Stored entries
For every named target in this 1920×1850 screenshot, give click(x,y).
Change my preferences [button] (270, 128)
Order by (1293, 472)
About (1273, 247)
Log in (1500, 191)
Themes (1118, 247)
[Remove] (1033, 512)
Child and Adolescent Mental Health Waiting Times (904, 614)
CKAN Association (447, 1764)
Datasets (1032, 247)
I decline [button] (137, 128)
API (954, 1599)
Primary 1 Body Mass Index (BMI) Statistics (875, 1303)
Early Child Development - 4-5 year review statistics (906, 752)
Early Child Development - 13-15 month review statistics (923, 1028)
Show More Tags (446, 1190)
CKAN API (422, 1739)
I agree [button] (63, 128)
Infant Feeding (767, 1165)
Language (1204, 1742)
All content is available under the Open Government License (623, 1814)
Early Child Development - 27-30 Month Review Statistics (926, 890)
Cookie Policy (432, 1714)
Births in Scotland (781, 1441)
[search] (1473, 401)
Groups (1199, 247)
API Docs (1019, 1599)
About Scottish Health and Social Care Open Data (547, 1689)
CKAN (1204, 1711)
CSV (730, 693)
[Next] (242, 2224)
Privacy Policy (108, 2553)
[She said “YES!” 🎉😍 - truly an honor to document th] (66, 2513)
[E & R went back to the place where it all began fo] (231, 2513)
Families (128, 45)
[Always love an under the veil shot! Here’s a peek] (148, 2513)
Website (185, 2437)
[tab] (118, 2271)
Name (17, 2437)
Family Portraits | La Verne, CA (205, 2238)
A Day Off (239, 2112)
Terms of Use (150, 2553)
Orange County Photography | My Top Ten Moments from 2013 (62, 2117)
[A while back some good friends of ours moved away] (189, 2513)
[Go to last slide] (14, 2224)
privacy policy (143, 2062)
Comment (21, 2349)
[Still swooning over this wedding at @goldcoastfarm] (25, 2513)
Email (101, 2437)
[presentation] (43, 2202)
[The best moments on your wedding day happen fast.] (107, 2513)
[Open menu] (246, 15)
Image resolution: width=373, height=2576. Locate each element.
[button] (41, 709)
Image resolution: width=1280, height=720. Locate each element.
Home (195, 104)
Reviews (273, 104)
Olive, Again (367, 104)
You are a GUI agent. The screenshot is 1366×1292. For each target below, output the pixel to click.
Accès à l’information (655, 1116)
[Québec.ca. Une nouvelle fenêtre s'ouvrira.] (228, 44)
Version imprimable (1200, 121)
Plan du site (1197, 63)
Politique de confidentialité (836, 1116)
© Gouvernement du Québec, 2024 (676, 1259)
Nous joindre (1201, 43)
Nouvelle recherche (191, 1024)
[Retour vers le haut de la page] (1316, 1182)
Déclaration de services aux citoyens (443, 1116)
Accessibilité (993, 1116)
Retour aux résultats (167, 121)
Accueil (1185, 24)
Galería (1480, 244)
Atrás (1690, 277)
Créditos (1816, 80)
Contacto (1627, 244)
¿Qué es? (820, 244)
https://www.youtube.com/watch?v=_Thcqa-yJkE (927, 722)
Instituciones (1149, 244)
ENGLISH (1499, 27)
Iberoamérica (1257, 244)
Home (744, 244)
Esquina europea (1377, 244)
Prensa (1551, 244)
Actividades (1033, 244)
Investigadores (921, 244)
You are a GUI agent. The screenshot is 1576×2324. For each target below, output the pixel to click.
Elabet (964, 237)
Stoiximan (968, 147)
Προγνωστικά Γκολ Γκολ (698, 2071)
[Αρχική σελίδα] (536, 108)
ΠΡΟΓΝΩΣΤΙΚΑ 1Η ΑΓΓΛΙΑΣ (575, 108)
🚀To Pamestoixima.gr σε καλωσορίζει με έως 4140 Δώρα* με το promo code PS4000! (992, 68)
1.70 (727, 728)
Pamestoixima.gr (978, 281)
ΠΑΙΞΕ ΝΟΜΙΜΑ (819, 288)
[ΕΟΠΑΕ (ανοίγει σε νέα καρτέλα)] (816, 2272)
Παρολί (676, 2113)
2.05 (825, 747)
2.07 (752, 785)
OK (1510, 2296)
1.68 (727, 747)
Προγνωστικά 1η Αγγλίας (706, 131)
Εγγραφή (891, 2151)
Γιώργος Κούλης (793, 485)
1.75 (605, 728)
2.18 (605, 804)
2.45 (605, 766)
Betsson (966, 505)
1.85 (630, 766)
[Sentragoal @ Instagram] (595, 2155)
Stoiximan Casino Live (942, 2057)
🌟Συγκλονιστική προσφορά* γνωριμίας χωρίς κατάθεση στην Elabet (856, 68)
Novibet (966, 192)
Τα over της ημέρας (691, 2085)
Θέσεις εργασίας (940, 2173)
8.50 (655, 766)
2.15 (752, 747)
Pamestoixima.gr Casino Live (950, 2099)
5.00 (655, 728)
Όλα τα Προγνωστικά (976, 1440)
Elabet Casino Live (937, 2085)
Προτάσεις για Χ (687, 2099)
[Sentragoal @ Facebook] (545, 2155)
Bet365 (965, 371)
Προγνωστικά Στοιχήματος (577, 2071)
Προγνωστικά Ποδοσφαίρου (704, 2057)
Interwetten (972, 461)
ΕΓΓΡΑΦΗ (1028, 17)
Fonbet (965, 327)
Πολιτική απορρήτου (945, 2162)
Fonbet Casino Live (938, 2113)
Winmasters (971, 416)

#### Problem to work on:
Could you print, exactly and with nothing else, the lines from the one containing "Elabet (856, 68)" through the last line of the records above?

#### Result of the exercise:
🌟Συγκλονιστική προσφορά* γνωριμίας χωρίς κατάθεση στην Elabet (856, 68)
Novibet (966, 192)
Τα over της ημέρας (691, 2085)
Θέσεις εργασίας (940, 2173)
8.50 (655, 766)
2.15 (752, 747)
Pamestoixima.gr Casino Live (950, 2099)
5.00 (655, 728)
Όλα τα Προγνωστικά (976, 1440)
Elabet Casino Live (937, 2085)
Προτάσεις για Χ (687, 2099)
[Sentragoal @ Facebook] (545, 2155)
Bet365 (965, 371)
Προγνωστικά Στοιχήματος (577, 2071)
Προγνωστικά Ποδοσφαίρου (704, 2057)
Interwetten (972, 461)
ΕΓΓΡΑΦΗ (1028, 17)
Fonbet (965, 327)
Πολιτική απορρήτου (945, 2162)
Fonbet Casino Live (938, 2113)
Winmasters (971, 416)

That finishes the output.